**Problem description**:
Exactly the lines below from the one with "[Facebook] (566, 1358)" up to and including the one with "[Created with Klaviyo" make up the answer, with nothing else added.

══ Input

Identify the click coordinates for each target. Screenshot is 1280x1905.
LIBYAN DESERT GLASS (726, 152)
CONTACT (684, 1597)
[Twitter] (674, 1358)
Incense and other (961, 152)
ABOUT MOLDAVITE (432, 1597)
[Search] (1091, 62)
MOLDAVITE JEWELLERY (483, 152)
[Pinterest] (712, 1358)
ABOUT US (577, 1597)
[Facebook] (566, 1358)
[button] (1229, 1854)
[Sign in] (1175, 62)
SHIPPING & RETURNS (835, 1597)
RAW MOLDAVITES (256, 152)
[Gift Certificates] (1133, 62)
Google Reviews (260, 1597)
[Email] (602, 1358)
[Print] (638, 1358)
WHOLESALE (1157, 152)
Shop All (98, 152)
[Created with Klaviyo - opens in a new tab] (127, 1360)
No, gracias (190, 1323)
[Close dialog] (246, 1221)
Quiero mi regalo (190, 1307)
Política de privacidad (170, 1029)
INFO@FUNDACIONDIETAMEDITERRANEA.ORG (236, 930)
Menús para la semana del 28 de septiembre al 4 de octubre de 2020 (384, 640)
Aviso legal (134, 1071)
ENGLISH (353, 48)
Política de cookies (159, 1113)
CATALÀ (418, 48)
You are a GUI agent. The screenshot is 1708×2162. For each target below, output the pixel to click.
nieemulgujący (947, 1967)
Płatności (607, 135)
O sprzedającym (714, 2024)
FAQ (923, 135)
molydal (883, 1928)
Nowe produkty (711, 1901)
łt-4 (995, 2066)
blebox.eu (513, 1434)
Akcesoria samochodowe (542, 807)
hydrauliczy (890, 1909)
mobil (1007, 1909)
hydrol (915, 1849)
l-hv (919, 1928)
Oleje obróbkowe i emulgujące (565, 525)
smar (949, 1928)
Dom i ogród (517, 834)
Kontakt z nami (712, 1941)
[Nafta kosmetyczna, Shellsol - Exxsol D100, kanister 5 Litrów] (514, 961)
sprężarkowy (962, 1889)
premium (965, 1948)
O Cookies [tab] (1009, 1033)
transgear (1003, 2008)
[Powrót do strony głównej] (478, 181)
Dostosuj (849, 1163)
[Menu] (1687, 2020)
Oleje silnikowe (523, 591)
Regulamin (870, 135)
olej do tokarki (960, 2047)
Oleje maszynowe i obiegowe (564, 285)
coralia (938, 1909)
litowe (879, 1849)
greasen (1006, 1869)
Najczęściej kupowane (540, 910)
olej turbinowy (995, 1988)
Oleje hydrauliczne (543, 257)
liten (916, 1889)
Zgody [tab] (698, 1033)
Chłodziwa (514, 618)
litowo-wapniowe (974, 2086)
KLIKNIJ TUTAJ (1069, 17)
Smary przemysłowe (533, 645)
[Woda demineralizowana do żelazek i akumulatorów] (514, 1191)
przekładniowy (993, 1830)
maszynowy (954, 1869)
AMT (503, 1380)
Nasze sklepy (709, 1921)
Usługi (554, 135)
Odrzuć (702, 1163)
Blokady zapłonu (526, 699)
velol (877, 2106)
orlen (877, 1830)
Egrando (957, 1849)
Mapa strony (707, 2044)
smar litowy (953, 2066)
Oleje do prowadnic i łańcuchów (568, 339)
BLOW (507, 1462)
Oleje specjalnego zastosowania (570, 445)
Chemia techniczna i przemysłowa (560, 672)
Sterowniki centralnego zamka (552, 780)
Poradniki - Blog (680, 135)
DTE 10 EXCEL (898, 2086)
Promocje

════

**Answer box**:
[Facebook] (566, 1358)
[button] (1229, 1854)
[Sign in] (1175, 62)
SHIPPING & RETURNS (835, 1597)
RAW MOLDAVITES (256, 152)
[Gift Certificates] (1133, 62)
Google Reviews (260, 1597)
[Email] (602, 1358)
[Print] (638, 1358)
WHOLESALE (1157, 152)
Shop All (98, 152)
[Created with Klaviyo - opens in a new tab] (127, 1360)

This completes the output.